De wereldconferentie tegen racisme van Durban heeft voorts ondanks
alle perikelen een aantal conclusies opgeleverd waar veel mee gedaan
kan worden. Het is een dik boekwerk geworden, op basis waarvan elk
land een "Nationaal Actieplan" moet opstellen. Daar kunnen we nog
jaren mee voort. Overigens is dat maar goed ook, want waarschijnlijk
zal er niet snel weer een anti-racisme conferentie georganiseerd
worden.
Nationaal Platform tegen Racisme en Discriminatie
In april 2001 is door minister Van Boxtel het Nationaal Platform tegen
Racisme en Discriminatie (NPRD) ingesteld. In dit Platform zitten
personen van zeer verschillende achtergronden. A titre personnel, dat
wil zeggen zonder dat ze een organisatie vertegenwoordigen en van die
organisatie instructies moeten krijgen. Zo verschillend dat het
onmogelijk zal zijn dat iedereen het over alles wat aan de orde komt
eens zal zijn. Dat men met elkaar aan tafel zit is op zich echter een
goede ontwikkeling.
Het Platform heeft de taak gekregen ontwikkelingen op het gebied van
racisme en discriminatie te bespreken en initiatieven ter bestrijding
ervan op elkaar af te stemmen. Bovendien zal het NPRD aanbevelingen
doen voor het Nationaal Actieplan. Dat is een behoorlijke klus. Als
het NPRD in staat is met een gezamenlijke mening te komen over de
aanbevelingen zou dat een mooie prestatie zijn. Zo ver is het nog
niet, want het plan is nog volop in bespreking. Het zal in elk geval
een stevige discussie worden. Dat is goed. Verschillen van mening
moeten worden uitgesproken, tegen het licht gehouden en gerespecteerd
worden. Een discussie in het Platform zou wel eens een model kunnen
zijn voor andere fora.
Kijkend naar de conclusies van Durban zien we ook hier dat Nederland
er wat de wetgeving betreft redelijk goed voorstaat. Daar hoeft niet
heel veel meer aan te gebeuren. Het gaat er nu om of we op de een of
andere manier in staat zijn de samenleving zo te beïnvloeden dat men
zich realiseert dat discriminatie eigenlijk nergens op slaat. Dat we
leren accepteren dat mensen verschillend zijn en verschillend denken.

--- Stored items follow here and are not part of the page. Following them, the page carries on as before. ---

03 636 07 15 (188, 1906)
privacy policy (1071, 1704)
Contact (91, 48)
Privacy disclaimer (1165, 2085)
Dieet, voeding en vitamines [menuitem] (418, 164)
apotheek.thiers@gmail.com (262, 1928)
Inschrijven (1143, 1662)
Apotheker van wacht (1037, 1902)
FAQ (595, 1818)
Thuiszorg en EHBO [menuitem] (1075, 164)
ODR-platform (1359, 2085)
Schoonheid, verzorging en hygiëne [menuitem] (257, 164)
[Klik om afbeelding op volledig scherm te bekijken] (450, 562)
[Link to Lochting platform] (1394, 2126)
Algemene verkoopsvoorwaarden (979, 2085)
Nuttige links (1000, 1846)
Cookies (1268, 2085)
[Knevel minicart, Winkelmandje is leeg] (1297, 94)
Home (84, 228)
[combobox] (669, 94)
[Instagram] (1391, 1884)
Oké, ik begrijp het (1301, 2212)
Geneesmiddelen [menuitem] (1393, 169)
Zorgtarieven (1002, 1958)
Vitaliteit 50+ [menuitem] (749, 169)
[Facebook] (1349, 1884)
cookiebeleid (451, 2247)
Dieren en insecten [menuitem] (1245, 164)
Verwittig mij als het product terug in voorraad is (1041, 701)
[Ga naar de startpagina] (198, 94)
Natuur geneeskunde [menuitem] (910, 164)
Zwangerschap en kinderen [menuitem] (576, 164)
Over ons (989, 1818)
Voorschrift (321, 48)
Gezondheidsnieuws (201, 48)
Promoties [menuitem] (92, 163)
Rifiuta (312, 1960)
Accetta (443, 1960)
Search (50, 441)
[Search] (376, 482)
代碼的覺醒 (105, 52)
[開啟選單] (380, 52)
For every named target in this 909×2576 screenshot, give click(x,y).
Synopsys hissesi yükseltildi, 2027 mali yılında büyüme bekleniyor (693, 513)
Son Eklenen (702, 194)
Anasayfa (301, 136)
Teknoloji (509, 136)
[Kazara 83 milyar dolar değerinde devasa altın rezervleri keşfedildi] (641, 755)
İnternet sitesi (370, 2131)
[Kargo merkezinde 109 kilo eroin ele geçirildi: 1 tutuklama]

Dat we met zn allen toch in staat zijn een samen-leving te vormen.
Dat is nog ver weg. Een cultuur verander je niet zo gemakkelijk, ook
niet met heel veel beleid. In elk geval is men het binnen het NPRD het
over één ding hartgrondig eens: discriminatie is een aantasting van de
menselijke waardigheid. Daar moet aan gewerkt worden. Daarom wil het
NPRD zich in de komende tijd vooral gaan richten op de
maatschappelijke ontwikkelingen die in Nederland aan de gang zijn. Het
Platform denkt na over mogelijkheden om een dialoog te initiëren en te
stimuleren, rekening houdend met het veranderde maatschappelijk
klimaat. Er worden ideeën ontwikkeld voor een campagne om
discriminatie op verschillende plaatsen in de samenleving aan de orde
te stellen. Dus niet door een TV-spotje of advertenties in kranten,
maar door concrete activiteiten bijvoorbeeld op de werkvloer en door
in scholen duidelijk te maken wat discriminatie kan betekenen voor
mensen die daar het slachtoffer van zijn. Kennelijk zijn we ons daar
nog steeds niet voldoende van bewust. Bewustheid is de eerste stap.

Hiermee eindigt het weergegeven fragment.